I love pizza. I grew up in New York City and occasionally my mother would send us to the corner pizzeria on 96th street and we would order a cheese pizza to take home for dinner. No extras. It was a delicious treat! Sometimes simple is best.
I have been experimenting to make a pizza crust that is slightly crunchy on the outside, chewy on the inside and holds together well enough so you can pick up a slice and eat it with your hands. And of course it needs to taste great.
I use the same mix of ingredients asI do for my potato tortillas. The only difference for pizza dough is I do not roll it out; I press the dough in a tortilla press. It’s fast and it comes out the perfect thickness for a round pizza for one. If you are cooking for a larger crowd, allow each person to dress their own pizza just the way they like it! There is no better way to make everyone happy!
There is no grain, gluten or yeast used here just the magic of potatoes!
This makes 8, 16-18 cm round pizza crusts. Use what you need right away and freeze the rest for fast, easy meals. Your future self will thank you!
Potato Pizza Crust
2 cups steamed, peeled and blended potatoes
Flour mixture
1 1/2 cups organic cassava flour
3/4 cup garbanzo and fava flour (or 3/4 cup chickpea flour)
1/2 cup tapioca starch
1/2 tsp Himalayan sea salt
Method
Scrub 2 medium to large potatoes. Peel and steam them until they tender. Add the potatoes to a twister bar or small jar fitted for a high speed blender. The smaller jar will enable you to run the blender and be able to move the potatoes down the jar while it is going rather than continually stopping and scrapping down the potatoes. Mix until you have a smooth, sticky paste. This is hard on the blender so if necessary, run for as short as possible just until you reach the desired consistency and/or add a little bit of water.

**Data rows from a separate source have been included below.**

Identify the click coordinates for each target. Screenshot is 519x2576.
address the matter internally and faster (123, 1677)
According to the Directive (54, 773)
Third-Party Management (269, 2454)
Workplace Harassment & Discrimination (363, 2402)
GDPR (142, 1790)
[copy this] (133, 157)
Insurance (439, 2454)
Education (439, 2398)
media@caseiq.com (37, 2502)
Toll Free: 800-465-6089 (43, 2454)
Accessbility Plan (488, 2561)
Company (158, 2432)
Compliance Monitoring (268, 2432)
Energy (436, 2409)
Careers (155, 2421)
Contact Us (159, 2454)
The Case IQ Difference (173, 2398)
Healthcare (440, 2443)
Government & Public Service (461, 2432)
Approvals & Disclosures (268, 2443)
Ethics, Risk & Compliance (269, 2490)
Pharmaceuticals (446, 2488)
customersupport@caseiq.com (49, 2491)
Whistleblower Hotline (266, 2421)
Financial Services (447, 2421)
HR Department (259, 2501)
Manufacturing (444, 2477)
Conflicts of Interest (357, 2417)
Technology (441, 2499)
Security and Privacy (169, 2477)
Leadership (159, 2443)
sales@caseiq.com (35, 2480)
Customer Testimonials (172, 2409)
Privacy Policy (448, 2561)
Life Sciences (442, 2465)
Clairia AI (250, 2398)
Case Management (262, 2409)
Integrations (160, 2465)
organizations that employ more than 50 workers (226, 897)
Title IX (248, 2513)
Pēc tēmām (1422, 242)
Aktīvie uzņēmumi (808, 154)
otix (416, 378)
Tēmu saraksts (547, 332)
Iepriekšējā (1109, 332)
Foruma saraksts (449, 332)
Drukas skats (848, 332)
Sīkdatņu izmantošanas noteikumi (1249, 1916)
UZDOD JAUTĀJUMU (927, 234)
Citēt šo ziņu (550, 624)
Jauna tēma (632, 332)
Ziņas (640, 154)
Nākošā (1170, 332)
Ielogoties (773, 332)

Scrape the potatoes in to a mid sized bowl. In a separate bowl, mix the cassava, garbanzo/fava flours and tapioca starch. Combine well.
Add the salt and 1 cup of the flour mix to the potatoes and combine. Keep adding flour until you have a MOIST but not sticky dough. Add the flour slowly so you don’t end up with a dry dough. You want only as much flour as you need to bind the potatoes together and press with out it without sticking. I find I need about 1 1/2 cups of the flour mix. Every batch will be slightly different depending on the type of potatoes you use and how moist they are.
Once you have a smooth, elastic dough, cut in to 8 equally sized balls. I like to weigh them so I get them to be equal but you can eye ball it.
Put a damp paper towel of dishcloth over the dough balls so they do not dry out.
Press each ball in a tortilla press between two sheets of baking paper rotating 4 times to flatten as much as possible. Then carefully and slowly peel off the parchment paper and place the crust on a clean piece of parchment paper cut just larger than the crust. Repeat until you have pressed all eight balls of dough and each one is on a piece of parchment paper. To store for later, stack 2 to 3 pizza doughs (with parchment paper in between each one) and place flat in a zip lock bag. Place flat in the freezer.
If cooking right away, preheat the oven to 425c.
Place the pizza dough on a ceramic pizza pan (in the picture), pizza stone or baking sheet.
Cook the pizza dough for about 5 minutes. Take it out of the oven, put your desired toppings on it. I like to place slices of nut cheese, sliced onions, tomato sauce and sometimes thin red pepper slices.
Bake for about 20 minutes. Check 15 minutes in to make sure it is cooking well and not burning.
For an extra treat, I top mine with arugula lettuce, pitted olive slices and chilli flakes.
You can put pesto, any sauce you like or toppings you love. Pizza is all about YOU!